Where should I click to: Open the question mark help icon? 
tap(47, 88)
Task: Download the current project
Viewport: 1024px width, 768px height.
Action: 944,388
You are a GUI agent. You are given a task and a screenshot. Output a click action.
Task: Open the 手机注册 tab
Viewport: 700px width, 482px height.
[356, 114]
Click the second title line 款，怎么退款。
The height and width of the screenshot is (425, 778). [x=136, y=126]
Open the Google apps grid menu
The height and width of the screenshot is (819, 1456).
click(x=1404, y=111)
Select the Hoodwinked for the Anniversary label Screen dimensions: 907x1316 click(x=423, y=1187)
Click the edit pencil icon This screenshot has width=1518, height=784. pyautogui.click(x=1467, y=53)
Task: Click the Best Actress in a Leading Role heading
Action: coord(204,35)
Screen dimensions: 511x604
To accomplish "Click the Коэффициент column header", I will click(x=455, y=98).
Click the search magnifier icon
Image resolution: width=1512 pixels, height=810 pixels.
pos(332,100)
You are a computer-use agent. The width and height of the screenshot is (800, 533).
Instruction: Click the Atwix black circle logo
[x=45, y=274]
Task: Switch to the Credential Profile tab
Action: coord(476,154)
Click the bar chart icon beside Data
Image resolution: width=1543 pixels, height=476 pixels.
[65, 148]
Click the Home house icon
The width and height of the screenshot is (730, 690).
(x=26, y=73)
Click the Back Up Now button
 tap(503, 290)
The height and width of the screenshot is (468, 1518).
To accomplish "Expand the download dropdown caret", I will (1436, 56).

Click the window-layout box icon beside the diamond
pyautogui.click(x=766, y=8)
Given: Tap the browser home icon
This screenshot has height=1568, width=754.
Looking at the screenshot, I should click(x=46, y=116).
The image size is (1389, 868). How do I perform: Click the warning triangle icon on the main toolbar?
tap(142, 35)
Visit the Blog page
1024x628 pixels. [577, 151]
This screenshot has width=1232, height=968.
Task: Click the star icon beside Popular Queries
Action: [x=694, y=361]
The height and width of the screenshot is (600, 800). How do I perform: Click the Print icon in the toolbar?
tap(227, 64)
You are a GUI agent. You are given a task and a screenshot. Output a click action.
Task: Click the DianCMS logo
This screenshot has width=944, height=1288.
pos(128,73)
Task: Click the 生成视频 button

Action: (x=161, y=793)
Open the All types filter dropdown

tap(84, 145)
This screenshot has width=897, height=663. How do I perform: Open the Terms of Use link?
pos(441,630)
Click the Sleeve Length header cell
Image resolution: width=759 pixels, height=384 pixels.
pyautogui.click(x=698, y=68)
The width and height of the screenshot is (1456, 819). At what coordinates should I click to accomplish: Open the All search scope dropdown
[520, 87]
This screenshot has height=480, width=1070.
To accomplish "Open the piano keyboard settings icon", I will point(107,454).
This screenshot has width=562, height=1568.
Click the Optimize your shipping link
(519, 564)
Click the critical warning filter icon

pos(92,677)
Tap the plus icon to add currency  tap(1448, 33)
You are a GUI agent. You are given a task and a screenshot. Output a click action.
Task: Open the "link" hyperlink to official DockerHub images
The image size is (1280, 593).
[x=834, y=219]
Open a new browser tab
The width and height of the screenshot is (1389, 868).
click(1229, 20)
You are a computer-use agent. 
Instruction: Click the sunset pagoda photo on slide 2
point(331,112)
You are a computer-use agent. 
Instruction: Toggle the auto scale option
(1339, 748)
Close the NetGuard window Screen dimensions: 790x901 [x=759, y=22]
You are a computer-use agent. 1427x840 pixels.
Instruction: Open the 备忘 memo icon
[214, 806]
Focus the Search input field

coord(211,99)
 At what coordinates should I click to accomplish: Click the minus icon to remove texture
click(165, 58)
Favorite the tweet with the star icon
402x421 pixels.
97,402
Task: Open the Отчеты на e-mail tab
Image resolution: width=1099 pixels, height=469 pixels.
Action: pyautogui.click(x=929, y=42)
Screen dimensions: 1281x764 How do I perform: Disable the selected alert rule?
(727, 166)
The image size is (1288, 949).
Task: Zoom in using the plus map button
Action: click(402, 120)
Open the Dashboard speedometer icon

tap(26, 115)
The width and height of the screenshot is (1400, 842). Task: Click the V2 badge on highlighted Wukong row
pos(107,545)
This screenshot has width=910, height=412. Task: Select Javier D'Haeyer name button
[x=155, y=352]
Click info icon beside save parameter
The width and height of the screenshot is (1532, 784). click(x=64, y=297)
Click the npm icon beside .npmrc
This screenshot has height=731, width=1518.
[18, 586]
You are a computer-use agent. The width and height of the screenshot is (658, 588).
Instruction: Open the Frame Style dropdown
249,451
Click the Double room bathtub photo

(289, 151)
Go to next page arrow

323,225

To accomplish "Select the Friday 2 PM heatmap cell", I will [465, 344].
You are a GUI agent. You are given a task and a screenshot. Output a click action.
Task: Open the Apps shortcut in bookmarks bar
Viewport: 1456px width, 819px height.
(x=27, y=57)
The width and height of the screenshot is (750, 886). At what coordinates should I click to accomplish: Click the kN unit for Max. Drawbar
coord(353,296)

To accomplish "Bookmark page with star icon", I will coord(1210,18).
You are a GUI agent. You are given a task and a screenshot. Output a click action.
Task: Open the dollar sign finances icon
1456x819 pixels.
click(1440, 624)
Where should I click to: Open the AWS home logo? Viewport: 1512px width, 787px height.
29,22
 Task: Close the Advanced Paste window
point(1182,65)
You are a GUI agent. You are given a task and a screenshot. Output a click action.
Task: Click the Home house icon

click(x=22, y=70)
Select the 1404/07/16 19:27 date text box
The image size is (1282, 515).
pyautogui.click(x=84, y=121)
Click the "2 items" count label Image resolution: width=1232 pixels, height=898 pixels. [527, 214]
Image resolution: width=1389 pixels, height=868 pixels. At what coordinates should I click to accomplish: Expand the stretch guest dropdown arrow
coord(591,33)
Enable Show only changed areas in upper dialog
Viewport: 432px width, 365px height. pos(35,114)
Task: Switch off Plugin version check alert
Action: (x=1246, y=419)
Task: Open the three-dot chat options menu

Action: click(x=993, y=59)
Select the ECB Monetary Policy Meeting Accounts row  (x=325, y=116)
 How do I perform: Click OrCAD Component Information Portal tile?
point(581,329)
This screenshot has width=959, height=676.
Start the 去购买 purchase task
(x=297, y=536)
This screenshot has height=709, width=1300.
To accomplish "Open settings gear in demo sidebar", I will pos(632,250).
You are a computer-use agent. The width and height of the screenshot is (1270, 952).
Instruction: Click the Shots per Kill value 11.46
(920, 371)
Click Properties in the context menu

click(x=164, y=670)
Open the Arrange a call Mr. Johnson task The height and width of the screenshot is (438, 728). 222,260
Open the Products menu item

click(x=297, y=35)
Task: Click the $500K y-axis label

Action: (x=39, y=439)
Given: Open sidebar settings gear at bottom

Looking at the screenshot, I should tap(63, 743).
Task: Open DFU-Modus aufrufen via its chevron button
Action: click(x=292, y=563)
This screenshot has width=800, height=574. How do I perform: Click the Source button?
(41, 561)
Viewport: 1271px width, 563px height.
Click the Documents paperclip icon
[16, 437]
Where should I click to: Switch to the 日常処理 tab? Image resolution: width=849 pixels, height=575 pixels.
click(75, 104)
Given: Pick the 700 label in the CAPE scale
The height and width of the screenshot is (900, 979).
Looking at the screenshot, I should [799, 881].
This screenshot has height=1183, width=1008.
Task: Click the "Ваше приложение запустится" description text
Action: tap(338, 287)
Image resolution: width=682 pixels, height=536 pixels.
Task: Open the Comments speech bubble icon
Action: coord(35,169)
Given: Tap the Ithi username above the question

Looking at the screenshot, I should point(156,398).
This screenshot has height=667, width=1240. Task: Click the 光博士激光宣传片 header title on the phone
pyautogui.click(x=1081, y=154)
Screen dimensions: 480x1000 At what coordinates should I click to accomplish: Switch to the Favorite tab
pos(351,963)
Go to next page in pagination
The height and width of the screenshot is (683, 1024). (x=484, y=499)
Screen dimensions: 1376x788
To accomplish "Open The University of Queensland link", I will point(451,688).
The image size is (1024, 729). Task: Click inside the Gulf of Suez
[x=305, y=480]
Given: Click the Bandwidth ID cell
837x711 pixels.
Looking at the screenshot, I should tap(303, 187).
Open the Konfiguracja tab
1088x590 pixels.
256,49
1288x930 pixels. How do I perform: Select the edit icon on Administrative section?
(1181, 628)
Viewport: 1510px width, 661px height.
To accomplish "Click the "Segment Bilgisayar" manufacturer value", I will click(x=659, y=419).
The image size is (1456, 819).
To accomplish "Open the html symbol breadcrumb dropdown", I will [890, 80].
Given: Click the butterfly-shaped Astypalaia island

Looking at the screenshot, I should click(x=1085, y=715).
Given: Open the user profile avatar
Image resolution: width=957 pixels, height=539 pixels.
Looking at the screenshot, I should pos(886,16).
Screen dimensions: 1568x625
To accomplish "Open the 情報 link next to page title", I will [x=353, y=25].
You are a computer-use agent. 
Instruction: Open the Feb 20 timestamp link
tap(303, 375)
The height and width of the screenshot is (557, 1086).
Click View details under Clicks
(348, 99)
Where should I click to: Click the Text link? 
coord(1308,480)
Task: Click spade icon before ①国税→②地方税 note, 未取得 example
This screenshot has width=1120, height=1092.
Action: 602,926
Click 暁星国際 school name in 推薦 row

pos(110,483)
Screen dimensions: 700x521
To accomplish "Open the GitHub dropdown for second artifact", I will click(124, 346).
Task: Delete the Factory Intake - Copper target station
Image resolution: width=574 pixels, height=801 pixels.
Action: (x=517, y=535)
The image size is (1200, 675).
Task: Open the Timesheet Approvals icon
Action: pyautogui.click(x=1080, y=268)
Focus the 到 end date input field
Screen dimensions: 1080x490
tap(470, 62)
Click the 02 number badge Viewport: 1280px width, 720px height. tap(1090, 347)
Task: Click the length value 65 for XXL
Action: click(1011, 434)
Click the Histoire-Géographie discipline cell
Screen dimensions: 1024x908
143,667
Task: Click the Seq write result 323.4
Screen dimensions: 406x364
++++++++
Task goal. Retype the part of the records that opens with the line containing "Click 暁星国際 school name in 推薦 row" and runs through the end of the records.

Full answer.
Click 暁星国際 school name in 推薦 row

pos(110,483)
Screen dimensions: 700x521
To accomplish "Open the GitHub dropdown for second artifact", I will click(124, 346).
Task: Delete the Factory Intake - Copper target station
Image resolution: width=574 pixels, height=801 pixels.
Action: (x=517, y=535)
The image size is (1200, 675).
Task: Open the Timesheet Approvals icon
Action: pyautogui.click(x=1080, y=268)
Focus the 到 end date input field
Screen dimensions: 1080x490
tap(470, 62)
Click the 02 number badge Viewport: 1280px width, 720px height. tap(1090, 347)
Task: Click the length value 65 for XXL
Action: click(1011, 434)
Click the Histoire-Géographie discipline cell
Screen dimensions: 1024x908
143,667
Task: Click the Seq write result 323.4
Screen dimensions: 406x364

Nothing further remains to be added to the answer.